Desborough has a Non-League football team, Desborough Town F.C., which plays at Waterworks Field.

The town's leisure complex was built in the later months of 2012. It holds a gym, a café, a football court, a basketball court and an outside skate park.

Every Sunday morning, local volunteers organise Desborough Greenspace junior parkrun held a Desborough leisure centre, a free 2km event aimed at increasing physical activity in children aged 4-14 years and providing volunteering opportunities within the community for all ages. In 2019 it won the then Kettering Borough Council community project of the year, followed by the Northamptonshire Sport award for the countywide community project of the year

==Media==
Local news and television programmes are provided by BBC East and ITV Anglia. Television signals are received from the Sandy Heath TV transmitter.

Local radio stations are BBC Radio Northampton, Heart East, Smooth East Midlands (formerly Connect FM) and Shire Sounds, community based radio station.
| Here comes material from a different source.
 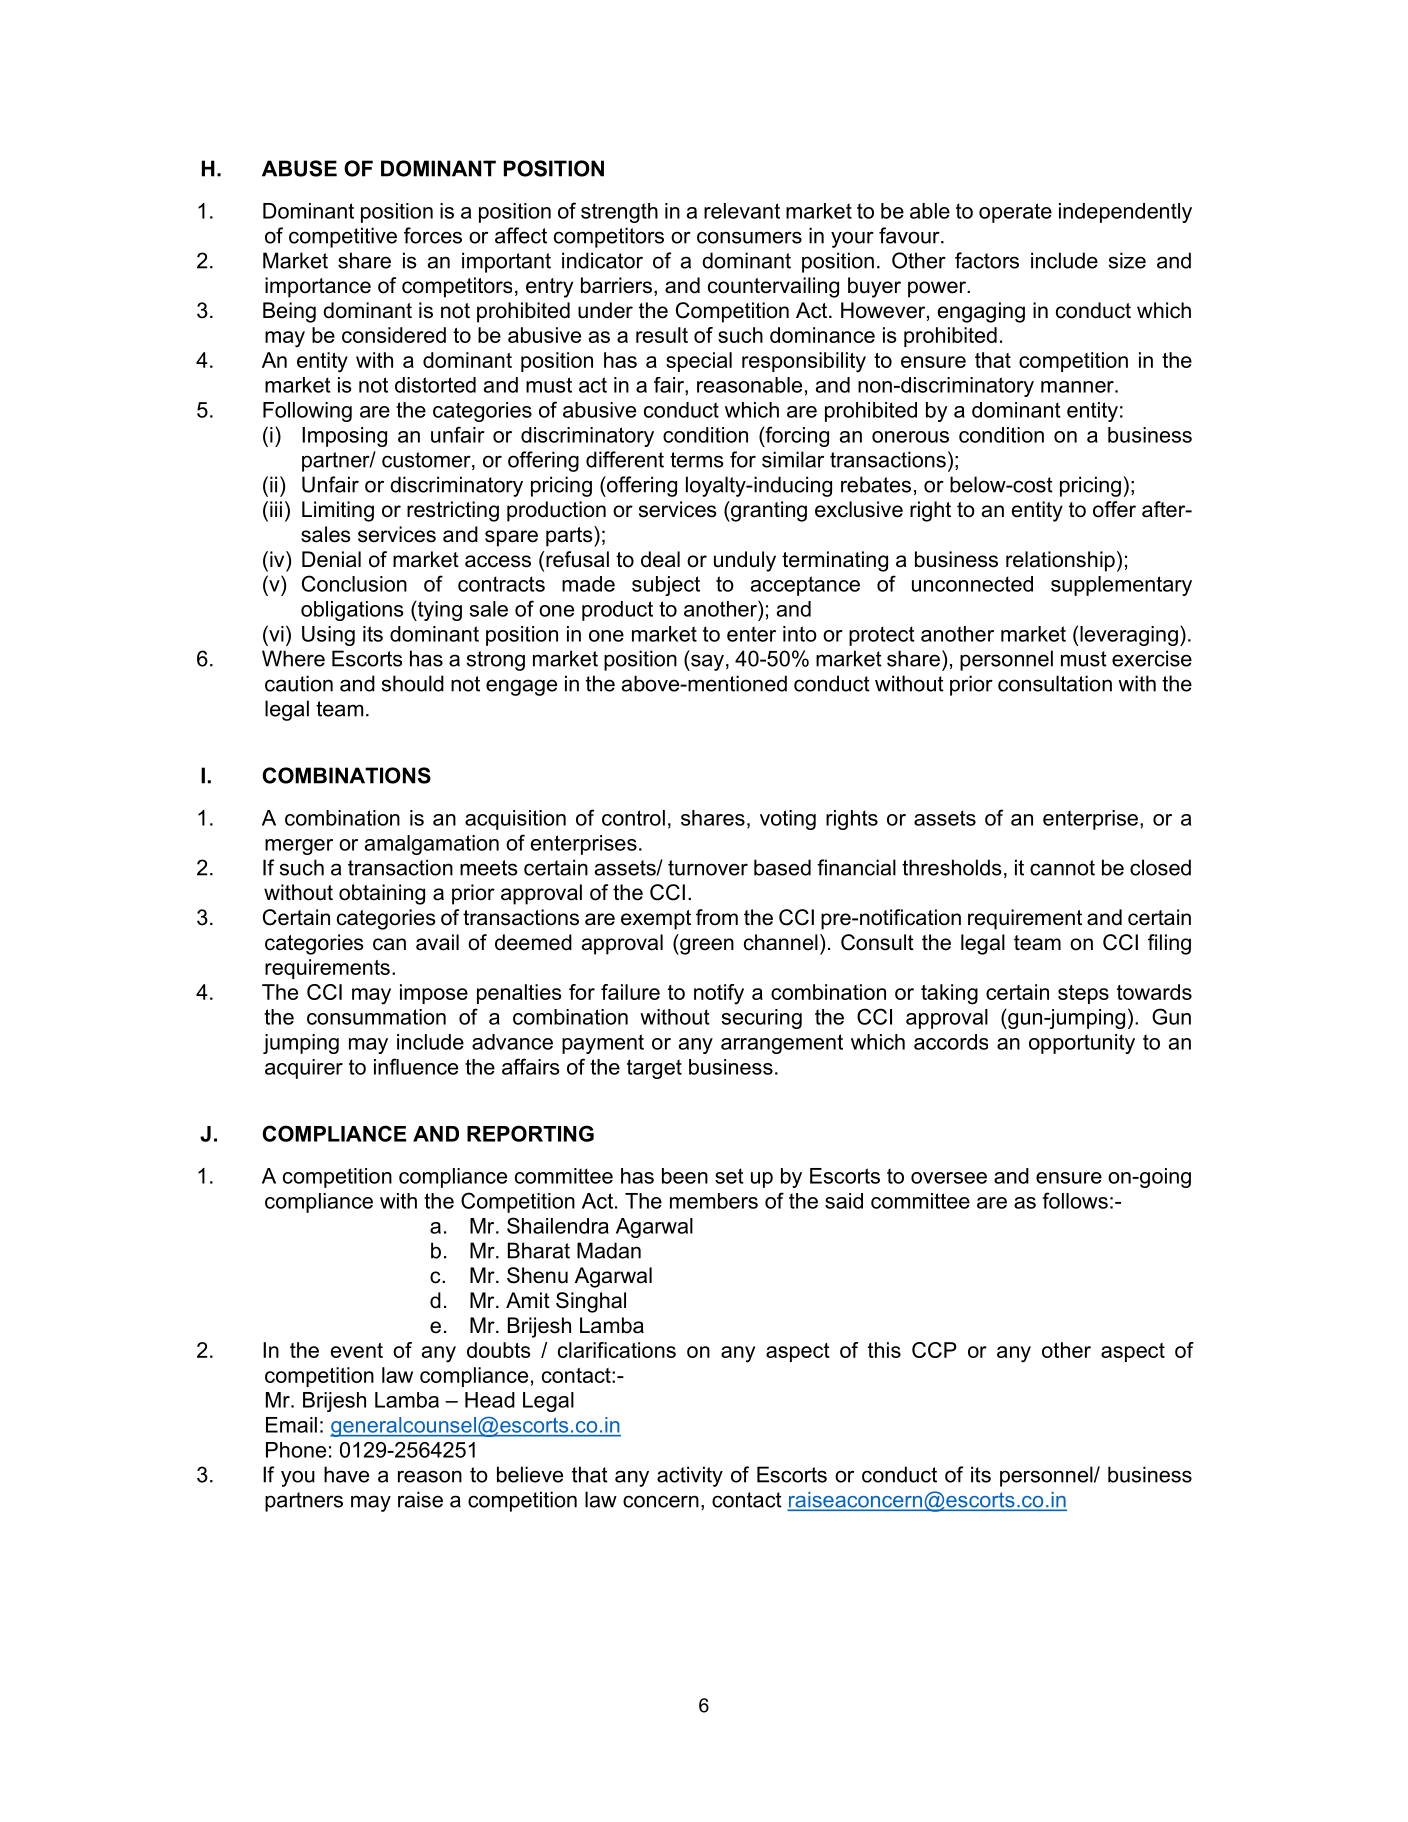 What do you see at coordinates (1015, 213) in the screenshot?
I see `operate` at bounding box center [1015, 213].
The town is served by these local newspapers, Northamptonshire Evening Telegraph, Harborough Mail and Northampton Chronicle and Echo.

==Education==
The town has a primary school-cum-infant/junior school, consisting of Loatlands Primary and combined Havelock Infant and Junior schools. Secondary education takes place outside the town.

==Notable residents==
In birth order:
- John Reynolds (fl. 1600s), a tinker known as "Captain Pouch" and a leader of the 1607 anti-enclosure Midland Revolt, was said to be from Desborough.
- Jane West (1758–1852), novelist, poet and writer of conduct literature, was brought up in Desborough.
- Lewis Cave (1832–1897), a Queen's Bench judge, was born in Desborough.
- Lawrence Holland (1887–1956), played cricket for Northamptonshire and died in Desborough.
- F. R. G. Heaf (1894–1973), professor of medicine and tuberculosis researcher, was born in the town.
- Cecil Kilborn, a Bradford City footballer in 1919–1924, was born in Desborough in 1902.
- Reggie Meen (1907–1984), heavyweight boxer, won the British title in 1931.